** START **

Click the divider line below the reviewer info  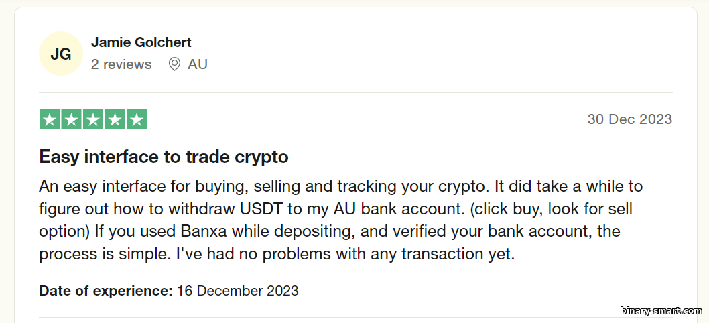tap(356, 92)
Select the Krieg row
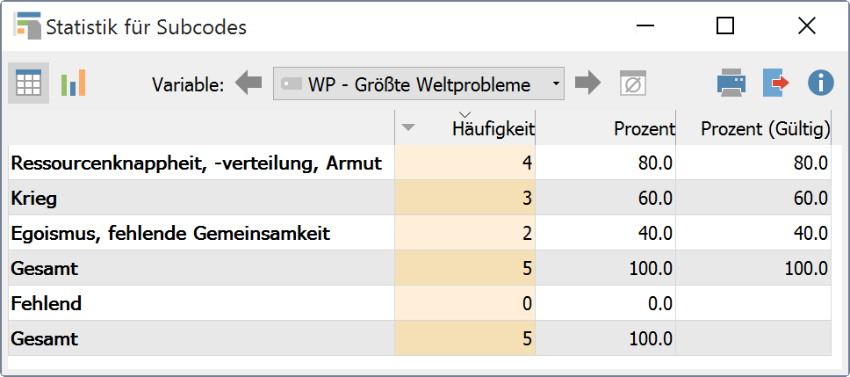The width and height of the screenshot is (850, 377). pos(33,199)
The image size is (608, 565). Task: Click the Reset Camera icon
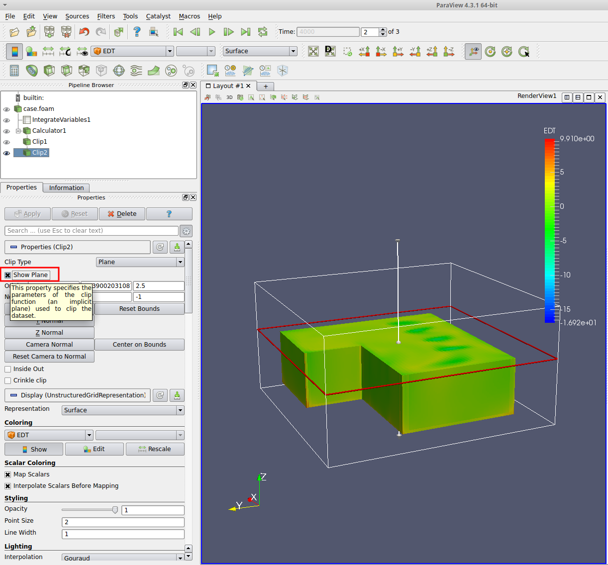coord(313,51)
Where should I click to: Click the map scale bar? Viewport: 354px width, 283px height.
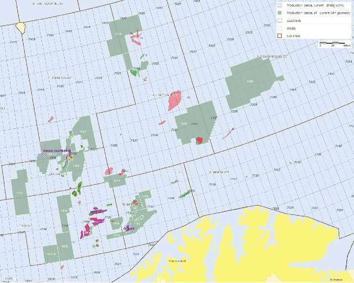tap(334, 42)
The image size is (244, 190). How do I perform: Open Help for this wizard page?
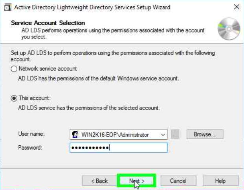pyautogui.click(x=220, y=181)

** END **
** START **

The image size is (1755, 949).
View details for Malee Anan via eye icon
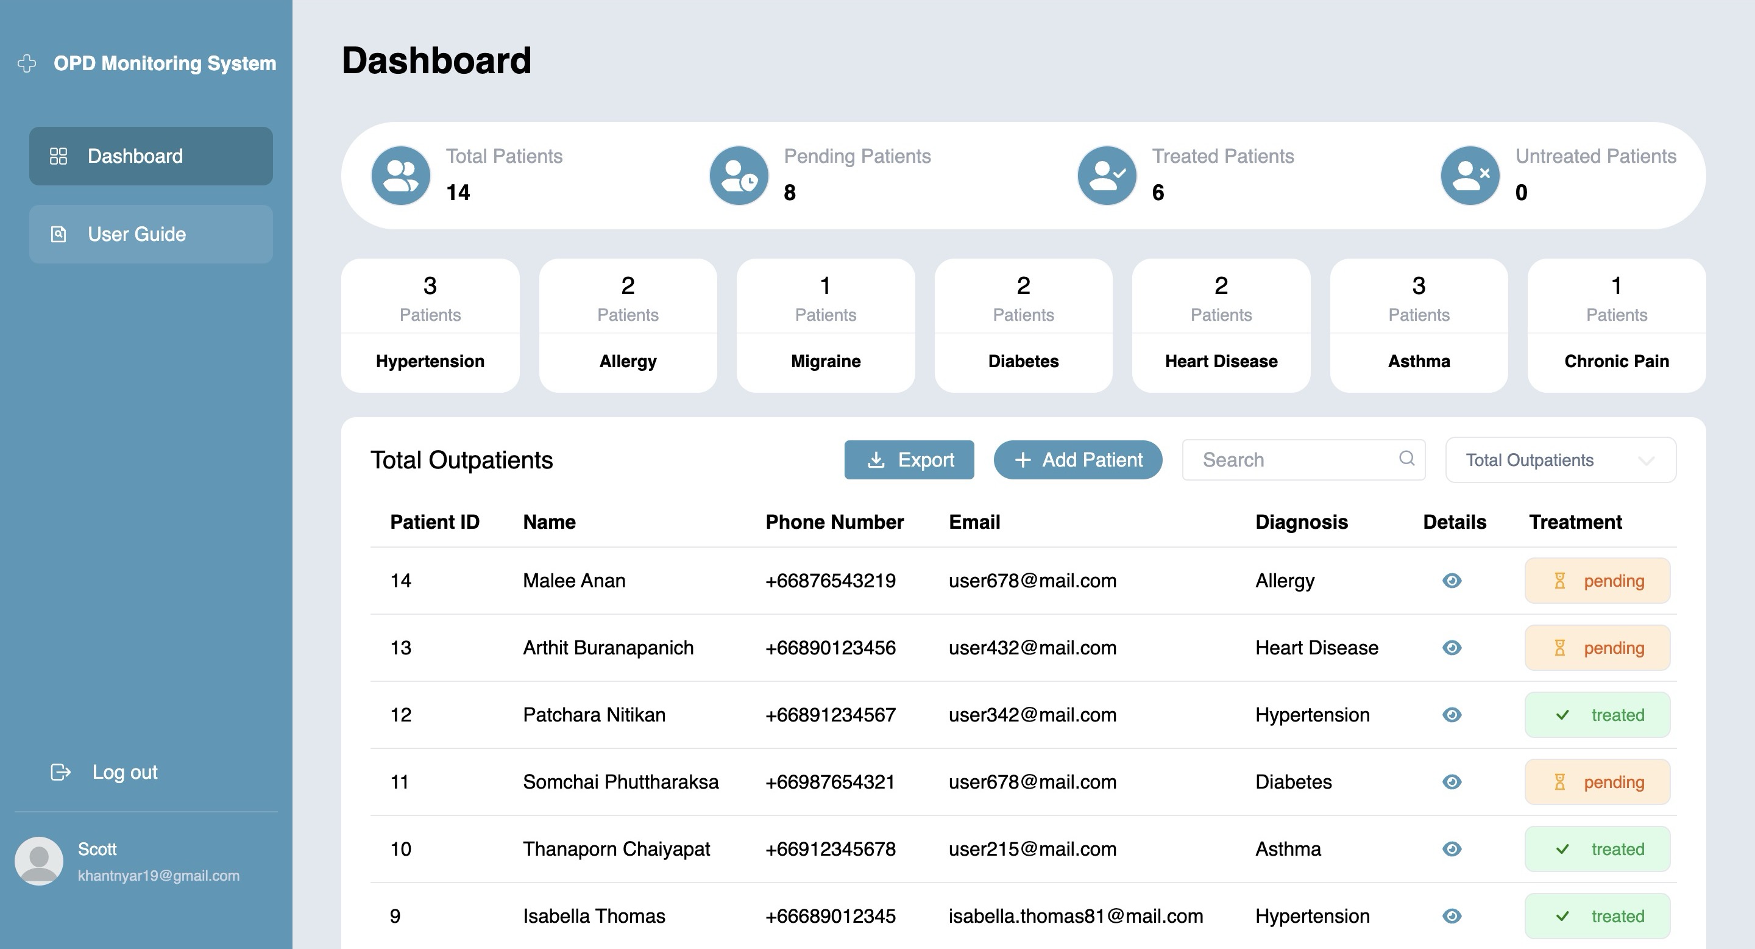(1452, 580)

** END **

▸ Your goal
Echo the data from the line containing "The image size is (608, 565)." through the line containing "pyautogui.click(x=220, y=181)", including both of those lines, and omit the pictures from your answer.

▸ Output of the exercise
The image size is (608, 565). Task: Click the Reset Camera icon
coord(313,51)
Where should I click to: Click the map scale bar? Viewport: 354px width, 283px height.
tap(334, 42)
The image size is (244, 190). How do I perform: Open Help for this wizard page?
pyautogui.click(x=220, y=181)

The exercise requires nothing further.